EXERCISE BRIEF:
Produce as output only the lines below starting at the line with "經濟 (762, 111)" and continuing through the line with "19 (55, 2239)", each one exactly as written.
***** DATA EXTRACTS *****
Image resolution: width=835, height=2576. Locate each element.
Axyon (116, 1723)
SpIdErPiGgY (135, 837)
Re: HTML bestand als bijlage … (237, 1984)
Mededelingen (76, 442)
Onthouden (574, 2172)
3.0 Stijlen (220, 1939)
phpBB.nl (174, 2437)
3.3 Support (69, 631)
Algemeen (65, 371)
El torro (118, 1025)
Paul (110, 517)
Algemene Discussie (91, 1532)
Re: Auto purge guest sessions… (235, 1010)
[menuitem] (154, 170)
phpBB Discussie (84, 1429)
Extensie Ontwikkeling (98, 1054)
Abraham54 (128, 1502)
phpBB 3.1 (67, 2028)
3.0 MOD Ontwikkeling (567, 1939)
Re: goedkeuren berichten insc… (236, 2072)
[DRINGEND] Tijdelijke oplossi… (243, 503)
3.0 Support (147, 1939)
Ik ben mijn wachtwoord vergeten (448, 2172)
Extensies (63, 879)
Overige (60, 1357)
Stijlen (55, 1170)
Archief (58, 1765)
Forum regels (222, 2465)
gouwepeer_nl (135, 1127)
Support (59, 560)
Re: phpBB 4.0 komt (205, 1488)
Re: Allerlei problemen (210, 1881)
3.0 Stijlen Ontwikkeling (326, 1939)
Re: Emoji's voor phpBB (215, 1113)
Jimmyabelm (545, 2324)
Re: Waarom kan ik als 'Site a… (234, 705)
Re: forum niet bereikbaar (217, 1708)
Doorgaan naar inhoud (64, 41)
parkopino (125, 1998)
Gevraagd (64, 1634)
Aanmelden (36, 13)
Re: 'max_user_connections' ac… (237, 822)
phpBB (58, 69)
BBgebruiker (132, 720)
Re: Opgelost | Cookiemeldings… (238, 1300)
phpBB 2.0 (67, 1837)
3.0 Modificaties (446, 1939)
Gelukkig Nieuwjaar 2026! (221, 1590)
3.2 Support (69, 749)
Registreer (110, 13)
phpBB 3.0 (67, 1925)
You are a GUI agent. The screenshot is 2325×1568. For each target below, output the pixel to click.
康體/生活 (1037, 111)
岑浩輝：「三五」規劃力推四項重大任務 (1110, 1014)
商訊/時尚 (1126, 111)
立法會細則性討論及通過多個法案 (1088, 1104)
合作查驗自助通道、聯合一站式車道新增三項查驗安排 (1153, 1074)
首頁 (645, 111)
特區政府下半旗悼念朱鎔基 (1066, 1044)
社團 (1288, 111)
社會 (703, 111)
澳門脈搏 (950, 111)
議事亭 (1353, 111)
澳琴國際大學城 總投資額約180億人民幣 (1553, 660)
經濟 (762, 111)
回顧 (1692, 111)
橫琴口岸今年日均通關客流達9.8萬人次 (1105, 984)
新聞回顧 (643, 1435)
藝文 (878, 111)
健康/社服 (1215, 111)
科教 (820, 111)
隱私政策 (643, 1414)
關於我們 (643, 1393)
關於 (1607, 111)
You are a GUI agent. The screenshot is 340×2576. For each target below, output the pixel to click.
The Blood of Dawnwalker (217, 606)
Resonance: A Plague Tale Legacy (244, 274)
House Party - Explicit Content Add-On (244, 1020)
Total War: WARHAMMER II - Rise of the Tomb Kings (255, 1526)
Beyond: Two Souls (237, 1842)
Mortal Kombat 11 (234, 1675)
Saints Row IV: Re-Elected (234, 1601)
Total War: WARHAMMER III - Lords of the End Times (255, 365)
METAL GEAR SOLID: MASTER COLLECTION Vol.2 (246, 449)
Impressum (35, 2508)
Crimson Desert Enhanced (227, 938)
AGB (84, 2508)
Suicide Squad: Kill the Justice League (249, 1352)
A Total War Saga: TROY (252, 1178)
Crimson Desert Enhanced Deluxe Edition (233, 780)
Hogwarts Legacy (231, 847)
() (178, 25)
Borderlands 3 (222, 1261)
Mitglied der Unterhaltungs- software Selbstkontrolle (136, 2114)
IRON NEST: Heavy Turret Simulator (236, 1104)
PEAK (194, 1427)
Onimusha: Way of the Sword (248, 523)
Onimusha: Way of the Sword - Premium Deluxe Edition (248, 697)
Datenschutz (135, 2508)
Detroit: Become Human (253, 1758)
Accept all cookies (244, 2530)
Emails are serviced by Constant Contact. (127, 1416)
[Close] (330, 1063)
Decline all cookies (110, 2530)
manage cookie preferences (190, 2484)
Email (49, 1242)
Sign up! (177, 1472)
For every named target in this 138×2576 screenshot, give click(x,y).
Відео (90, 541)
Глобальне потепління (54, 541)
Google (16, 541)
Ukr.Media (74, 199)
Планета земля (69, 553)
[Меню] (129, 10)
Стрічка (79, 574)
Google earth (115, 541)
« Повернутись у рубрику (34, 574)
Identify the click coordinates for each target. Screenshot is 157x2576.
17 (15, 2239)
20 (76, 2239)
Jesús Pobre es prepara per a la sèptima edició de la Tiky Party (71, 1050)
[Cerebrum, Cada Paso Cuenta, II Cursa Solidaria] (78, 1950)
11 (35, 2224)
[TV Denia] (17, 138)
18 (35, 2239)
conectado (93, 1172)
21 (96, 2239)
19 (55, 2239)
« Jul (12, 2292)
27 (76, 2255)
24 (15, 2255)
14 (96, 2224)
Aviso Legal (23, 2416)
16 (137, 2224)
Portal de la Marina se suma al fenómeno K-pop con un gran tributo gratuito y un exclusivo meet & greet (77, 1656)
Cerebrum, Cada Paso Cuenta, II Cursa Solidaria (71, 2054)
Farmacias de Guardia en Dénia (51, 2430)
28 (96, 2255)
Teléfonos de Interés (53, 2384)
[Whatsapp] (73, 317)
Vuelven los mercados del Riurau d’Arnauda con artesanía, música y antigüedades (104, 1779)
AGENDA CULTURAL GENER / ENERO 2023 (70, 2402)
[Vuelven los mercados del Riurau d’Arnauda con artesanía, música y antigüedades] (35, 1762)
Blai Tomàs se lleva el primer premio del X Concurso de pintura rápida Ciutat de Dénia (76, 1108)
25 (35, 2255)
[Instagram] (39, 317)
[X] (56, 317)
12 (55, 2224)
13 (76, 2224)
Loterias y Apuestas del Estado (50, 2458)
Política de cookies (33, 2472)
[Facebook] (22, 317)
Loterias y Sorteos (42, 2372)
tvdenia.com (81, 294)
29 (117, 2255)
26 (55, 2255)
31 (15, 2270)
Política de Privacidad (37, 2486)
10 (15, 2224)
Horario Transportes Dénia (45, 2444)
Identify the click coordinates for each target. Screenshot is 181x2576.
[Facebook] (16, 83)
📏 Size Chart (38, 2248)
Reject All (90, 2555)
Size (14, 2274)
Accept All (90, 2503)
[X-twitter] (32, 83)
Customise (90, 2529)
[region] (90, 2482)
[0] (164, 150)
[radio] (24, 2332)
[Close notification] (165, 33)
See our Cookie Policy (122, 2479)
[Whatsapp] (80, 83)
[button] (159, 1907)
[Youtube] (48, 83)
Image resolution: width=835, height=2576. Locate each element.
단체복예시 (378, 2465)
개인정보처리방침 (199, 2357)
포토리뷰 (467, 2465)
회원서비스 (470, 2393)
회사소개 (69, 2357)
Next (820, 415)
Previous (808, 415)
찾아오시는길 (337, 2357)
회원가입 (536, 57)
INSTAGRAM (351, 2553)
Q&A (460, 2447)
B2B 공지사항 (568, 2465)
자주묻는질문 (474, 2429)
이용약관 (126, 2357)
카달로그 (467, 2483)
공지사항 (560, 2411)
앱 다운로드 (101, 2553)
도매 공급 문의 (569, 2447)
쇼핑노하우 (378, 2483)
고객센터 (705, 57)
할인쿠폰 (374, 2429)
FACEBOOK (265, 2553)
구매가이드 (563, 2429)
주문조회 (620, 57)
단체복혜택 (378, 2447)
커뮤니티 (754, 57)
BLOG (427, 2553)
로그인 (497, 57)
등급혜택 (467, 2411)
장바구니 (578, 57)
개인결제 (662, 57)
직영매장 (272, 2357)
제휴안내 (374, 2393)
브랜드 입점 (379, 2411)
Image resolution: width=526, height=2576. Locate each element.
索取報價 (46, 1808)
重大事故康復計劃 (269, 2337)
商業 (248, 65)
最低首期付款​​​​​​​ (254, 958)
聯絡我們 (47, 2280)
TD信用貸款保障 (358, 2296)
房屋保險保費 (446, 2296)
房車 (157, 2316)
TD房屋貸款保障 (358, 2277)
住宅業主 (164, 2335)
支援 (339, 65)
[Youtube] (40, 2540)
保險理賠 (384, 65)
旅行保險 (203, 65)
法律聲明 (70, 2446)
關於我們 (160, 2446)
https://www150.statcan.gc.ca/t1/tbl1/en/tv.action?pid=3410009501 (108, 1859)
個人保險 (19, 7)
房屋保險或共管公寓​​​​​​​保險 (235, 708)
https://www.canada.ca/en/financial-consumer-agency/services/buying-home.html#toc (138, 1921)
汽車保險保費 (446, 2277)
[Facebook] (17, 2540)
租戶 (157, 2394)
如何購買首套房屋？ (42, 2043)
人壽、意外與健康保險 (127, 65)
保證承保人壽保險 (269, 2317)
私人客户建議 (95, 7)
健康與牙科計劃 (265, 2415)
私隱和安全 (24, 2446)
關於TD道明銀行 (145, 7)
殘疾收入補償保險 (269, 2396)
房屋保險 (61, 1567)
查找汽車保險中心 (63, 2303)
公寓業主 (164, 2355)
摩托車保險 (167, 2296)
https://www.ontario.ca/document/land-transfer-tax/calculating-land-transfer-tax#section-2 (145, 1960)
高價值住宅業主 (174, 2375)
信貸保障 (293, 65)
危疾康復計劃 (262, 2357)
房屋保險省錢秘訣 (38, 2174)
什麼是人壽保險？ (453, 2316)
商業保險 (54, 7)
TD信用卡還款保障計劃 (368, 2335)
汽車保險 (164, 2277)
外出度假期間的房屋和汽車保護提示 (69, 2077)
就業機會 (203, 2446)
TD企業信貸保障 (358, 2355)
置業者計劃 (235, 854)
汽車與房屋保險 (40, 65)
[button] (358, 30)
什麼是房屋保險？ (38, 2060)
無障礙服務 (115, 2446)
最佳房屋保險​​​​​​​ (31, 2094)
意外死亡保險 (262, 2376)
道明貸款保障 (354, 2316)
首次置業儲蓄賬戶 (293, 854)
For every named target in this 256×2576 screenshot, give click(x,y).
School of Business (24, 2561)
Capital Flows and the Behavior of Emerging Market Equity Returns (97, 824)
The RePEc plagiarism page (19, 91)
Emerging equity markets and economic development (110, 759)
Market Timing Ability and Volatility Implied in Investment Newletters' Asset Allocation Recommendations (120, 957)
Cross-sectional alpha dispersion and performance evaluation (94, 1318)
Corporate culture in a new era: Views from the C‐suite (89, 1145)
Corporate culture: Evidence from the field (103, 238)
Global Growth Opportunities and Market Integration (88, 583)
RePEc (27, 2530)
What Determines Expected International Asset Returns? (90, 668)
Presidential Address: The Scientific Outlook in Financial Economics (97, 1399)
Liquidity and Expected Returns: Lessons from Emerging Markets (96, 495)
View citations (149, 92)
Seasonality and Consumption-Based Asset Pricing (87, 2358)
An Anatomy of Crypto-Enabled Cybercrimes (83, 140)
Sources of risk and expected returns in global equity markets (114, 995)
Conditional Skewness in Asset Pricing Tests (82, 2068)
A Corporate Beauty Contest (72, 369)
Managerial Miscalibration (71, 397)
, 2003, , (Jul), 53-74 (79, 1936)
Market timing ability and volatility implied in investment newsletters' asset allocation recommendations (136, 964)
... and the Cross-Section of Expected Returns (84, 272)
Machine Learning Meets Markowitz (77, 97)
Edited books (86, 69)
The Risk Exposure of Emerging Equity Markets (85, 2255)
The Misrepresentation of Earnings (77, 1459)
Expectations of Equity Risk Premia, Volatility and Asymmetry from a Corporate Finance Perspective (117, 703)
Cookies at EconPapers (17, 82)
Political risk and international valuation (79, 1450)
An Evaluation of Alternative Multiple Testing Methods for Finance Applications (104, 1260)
*****
EXERCISE RESPONSE:
經濟 (762, 111)
回顧 (1692, 111)
橫琴口岸今年日均通關客流達9.8萬人次 (1105, 984)
新聞回顧 (643, 1435)
藝文 (878, 111)
健康/社服 (1215, 111)
科教 (820, 111)
隱私政策 (643, 1414)
關於我們 (643, 1393)
關於 (1607, 111)
You are a GUI agent. The screenshot is 340×2576. For each target below, output the pixel to click.
The Blood of Dawnwalker (217, 606)
Resonance: A Plague Tale Legacy (244, 274)
House Party - Explicit Content Add-On (244, 1020)
Total War: WARHAMMER II - Rise of the Tomb Kings (255, 1526)
Beyond: Two Souls (237, 1842)
Mortal Kombat 11 (234, 1675)
Saints Row IV: Re-Elected (234, 1601)
Total War: WARHAMMER III - Lords of the End Times (255, 365)
METAL GEAR SOLID: MASTER COLLECTION Vol.2 (246, 449)
Impressum (35, 2508)
Crimson Desert Enhanced (227, 938)
AGB (84, 2508)
Suicide Squad: Kill the Justice League (249, 1352)
A Total War Saga: TROY (252, 1178)
Crimson Desert Enhanced Deluxe Edition (233, 780)
Hogwarts Legacy (231, 847)
() (178, 25)
Borderlands 3 (222, 1261)
Mitglied der Unterhaltungs- software Selbstkontrolle (136, 2114)
IRON NEST: Heavy Turret Simulator (236, 1104)
PEAK (194, 1427)
Onimusha: Way of the Sword (248, 523)
Onimusha: Way of the Sword - Premium Deluxe Edition (248, 697)
Datenschutz (135, 2508)
Detroit: Become Human (253, 1758)
Accept all cookies (244, 2530)
Emails are serviced by Constant Contact. (127, 1416)
[Close] (330, 1063)
Decline all cookies (110, 2530)
manage cookie preferences (190, 2484)
Email (49, 1242)
Sign up! (177, 1472)
For every named target in this 138×2576 screenshot, give click(x,y).
Відео (90, 541)
Глобальне потепління (54, 541)
Google (16, 541)
Ukr.Media (74, 199)
Планета земля (69, 553)
[Меню] (129, 10)
Стрічка (79, 574)
Google earth (115, 541)
« Повернутись у рубрику (34, 574)
Identify the click coordinates for each target. Screenshot is 157x2576.
17 (15, 2239)
20 (76, 2239)
Jesús Pobre es prepara per a la sèptima edició de la Tiky Party (71, 1050)
[Cerebrum, Cada Paso Cuenta, II Cursa Solidaria] (78, 1950)
11 (35, 2224)
[TV Denia] (17, 138)
18 (35, 2239)
conectado (93, 1172)
21 (96, 2239)
19 (55, 2239)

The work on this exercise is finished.